(Stored dataset items)
+-------+
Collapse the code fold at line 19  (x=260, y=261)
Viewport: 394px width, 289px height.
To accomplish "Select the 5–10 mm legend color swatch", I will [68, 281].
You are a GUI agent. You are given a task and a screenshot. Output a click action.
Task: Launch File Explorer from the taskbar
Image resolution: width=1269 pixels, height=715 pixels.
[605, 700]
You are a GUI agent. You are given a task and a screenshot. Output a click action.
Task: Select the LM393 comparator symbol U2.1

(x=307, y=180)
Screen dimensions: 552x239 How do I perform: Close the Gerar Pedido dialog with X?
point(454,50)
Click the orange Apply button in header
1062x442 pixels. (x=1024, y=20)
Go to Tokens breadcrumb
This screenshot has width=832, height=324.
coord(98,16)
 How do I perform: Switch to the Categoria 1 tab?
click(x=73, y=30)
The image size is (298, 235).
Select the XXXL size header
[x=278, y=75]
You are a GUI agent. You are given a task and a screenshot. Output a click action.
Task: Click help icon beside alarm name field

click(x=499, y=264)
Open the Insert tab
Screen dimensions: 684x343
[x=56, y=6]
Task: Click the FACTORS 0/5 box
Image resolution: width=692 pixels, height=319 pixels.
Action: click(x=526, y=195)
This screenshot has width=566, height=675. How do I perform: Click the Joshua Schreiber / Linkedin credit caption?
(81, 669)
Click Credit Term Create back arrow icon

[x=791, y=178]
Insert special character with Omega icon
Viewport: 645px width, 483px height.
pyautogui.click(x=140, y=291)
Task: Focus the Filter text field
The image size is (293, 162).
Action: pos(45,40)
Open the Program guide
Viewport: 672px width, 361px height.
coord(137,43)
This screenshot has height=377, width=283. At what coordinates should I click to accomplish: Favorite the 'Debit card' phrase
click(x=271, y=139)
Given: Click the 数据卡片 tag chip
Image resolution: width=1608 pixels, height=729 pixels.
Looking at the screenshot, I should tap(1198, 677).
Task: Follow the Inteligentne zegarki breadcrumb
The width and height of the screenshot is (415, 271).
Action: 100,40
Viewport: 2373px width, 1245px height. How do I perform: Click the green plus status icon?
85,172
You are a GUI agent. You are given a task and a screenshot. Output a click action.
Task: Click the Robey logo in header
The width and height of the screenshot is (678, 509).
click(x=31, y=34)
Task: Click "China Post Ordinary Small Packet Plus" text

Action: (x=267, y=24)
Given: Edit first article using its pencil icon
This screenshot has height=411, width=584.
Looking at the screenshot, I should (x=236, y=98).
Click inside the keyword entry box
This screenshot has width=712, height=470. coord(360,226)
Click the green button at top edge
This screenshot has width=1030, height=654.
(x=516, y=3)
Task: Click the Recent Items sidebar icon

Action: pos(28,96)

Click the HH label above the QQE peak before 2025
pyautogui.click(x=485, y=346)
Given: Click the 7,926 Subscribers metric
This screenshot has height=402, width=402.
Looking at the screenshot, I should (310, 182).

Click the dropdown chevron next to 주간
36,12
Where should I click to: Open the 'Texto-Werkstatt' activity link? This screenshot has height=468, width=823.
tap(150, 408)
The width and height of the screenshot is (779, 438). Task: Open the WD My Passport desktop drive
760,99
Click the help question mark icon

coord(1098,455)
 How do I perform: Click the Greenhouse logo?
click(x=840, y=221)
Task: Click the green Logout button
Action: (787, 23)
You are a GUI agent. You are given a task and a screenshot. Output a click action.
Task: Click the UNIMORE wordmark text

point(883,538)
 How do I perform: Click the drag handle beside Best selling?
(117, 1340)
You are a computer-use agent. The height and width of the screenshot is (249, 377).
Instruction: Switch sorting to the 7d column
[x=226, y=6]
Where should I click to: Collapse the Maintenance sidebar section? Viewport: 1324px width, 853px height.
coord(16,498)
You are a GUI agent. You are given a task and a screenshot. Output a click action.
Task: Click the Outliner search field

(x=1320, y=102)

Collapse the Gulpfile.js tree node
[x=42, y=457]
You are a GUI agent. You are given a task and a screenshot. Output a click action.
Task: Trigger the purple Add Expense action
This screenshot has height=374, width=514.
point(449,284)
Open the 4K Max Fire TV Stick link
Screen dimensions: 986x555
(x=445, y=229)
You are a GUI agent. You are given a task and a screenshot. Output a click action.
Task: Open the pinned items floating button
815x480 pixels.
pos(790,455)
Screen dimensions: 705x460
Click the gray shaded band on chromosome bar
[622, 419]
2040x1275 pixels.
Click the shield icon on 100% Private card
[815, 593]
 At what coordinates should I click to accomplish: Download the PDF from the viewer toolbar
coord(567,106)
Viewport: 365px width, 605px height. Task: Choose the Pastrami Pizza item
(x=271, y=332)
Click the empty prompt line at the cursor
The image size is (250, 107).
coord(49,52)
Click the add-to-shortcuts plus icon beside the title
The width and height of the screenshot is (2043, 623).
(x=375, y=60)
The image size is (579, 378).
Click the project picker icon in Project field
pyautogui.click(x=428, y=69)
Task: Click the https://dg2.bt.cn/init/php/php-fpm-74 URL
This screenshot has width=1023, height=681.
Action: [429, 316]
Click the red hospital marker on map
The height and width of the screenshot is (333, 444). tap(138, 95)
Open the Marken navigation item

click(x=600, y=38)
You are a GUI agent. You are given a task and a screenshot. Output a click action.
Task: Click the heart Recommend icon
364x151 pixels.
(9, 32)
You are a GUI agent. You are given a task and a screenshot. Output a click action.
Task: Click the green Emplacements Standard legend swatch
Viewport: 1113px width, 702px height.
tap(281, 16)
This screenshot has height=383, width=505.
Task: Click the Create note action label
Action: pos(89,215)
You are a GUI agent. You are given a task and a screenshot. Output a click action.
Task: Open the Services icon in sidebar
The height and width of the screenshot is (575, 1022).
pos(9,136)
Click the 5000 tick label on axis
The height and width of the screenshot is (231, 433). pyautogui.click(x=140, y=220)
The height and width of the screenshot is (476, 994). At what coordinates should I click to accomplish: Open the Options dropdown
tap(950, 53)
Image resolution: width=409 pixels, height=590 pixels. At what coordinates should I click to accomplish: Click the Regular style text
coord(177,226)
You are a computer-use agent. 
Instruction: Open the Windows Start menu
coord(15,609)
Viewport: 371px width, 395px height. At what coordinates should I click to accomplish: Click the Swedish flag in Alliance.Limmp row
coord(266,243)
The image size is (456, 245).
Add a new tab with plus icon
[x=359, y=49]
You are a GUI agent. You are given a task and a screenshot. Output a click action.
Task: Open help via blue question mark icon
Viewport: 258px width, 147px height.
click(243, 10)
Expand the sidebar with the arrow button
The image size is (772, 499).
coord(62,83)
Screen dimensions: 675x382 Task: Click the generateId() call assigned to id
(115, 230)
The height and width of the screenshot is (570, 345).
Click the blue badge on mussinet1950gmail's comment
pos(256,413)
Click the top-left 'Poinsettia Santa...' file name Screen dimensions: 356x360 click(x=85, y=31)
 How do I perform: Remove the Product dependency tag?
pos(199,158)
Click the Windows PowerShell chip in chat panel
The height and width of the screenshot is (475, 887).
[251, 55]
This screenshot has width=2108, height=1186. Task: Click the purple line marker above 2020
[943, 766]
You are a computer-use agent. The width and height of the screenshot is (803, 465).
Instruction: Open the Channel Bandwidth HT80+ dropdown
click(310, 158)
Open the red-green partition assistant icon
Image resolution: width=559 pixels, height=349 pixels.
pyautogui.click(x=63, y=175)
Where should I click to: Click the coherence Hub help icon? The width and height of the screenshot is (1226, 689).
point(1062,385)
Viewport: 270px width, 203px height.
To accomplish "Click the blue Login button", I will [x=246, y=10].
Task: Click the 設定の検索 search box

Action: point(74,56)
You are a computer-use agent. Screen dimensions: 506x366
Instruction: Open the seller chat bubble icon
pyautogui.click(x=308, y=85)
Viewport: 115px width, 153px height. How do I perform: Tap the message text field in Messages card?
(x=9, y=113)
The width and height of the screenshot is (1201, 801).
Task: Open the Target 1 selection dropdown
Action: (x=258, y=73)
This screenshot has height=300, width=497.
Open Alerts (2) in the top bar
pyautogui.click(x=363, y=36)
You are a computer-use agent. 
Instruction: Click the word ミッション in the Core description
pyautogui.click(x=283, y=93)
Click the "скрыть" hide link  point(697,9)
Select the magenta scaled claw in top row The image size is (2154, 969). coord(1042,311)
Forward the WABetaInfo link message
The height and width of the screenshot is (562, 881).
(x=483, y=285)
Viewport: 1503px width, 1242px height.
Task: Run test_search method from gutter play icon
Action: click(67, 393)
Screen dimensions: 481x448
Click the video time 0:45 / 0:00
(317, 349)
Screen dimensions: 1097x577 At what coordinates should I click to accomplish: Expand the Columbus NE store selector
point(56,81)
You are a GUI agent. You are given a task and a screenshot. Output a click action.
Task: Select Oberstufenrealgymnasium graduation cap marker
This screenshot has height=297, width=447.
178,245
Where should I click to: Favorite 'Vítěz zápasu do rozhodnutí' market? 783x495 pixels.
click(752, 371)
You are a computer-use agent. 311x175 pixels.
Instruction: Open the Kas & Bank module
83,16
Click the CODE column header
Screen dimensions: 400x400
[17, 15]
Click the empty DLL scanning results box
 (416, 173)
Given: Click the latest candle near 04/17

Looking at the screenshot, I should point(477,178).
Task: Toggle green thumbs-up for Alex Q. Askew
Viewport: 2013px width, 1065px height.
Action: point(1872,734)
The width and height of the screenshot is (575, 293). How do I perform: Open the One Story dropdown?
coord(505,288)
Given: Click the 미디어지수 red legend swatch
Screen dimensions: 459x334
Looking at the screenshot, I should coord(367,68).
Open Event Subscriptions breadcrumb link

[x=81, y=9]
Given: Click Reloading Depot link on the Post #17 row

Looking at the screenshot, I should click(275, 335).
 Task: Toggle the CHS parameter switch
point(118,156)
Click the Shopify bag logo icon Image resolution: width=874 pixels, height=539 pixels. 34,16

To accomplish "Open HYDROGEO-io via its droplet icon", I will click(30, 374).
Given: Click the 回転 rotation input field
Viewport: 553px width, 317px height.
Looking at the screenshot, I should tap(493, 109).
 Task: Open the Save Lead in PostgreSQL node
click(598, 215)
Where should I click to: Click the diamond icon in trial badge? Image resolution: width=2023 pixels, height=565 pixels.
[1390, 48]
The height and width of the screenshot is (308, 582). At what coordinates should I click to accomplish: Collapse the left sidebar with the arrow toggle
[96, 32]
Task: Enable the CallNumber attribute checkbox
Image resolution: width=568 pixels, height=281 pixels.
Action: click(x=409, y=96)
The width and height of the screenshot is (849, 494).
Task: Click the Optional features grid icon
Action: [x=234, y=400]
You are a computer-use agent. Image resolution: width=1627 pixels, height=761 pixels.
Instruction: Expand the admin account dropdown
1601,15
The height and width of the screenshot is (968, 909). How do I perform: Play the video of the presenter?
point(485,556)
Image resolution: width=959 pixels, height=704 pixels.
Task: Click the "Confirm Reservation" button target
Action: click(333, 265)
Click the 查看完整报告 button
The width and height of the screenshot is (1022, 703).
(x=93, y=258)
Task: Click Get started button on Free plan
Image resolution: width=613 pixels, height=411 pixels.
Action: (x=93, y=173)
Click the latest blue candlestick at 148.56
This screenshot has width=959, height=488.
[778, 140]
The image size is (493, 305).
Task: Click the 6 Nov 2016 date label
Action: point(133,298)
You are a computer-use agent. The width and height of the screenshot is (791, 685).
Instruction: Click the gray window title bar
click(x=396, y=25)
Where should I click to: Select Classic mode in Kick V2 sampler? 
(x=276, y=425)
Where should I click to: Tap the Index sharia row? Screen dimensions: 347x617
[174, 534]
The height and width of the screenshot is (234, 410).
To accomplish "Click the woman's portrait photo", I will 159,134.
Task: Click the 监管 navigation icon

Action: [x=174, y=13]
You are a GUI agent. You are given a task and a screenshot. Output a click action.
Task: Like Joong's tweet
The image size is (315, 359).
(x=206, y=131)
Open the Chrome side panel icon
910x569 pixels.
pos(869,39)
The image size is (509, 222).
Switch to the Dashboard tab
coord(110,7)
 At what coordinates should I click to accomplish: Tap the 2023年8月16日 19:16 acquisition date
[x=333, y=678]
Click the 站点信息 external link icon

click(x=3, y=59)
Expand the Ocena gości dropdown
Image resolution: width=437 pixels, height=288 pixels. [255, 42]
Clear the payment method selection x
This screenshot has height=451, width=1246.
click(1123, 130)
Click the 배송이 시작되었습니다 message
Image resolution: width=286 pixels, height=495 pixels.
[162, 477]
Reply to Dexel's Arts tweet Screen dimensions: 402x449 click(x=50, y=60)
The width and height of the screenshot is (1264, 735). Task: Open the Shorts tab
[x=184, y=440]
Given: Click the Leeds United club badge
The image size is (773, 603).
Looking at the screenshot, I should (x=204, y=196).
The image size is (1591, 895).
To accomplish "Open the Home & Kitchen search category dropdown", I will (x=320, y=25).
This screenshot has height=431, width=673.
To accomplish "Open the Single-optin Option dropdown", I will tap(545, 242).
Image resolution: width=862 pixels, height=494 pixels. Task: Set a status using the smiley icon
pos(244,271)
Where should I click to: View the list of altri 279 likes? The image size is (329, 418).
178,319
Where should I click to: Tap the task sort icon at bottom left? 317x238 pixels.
+-------+
Change every "GUI agent" to "screen assistant" in everything from the start of the entries down to the line containing "point(454,50)", both ends included, and reproduce only those lines with nothing else altered.

Collapse the code fold at line 19  (x=260, y=261)
Viewport: 394px width, 289px height.
To accomplish "Select the 5–10 mm legend color swatch", I will [68, 281].
You are a screen assistant. You are given a task and a screenshot. Output a click action.
Task: Launch File Explorer from the taskbar
Image resolution: width=1269 pixels, height=715 pixels.
[605, 700]
You are a screen assistant. You are given a task and a screenshot. Output a click action.
Task: Select the LM393 comparator symbol U2.1

(x=307, y=180)
Screen dimensions: 552x239 How do I perform: Close the Gerar Pedido dialog with X?
point(454,50)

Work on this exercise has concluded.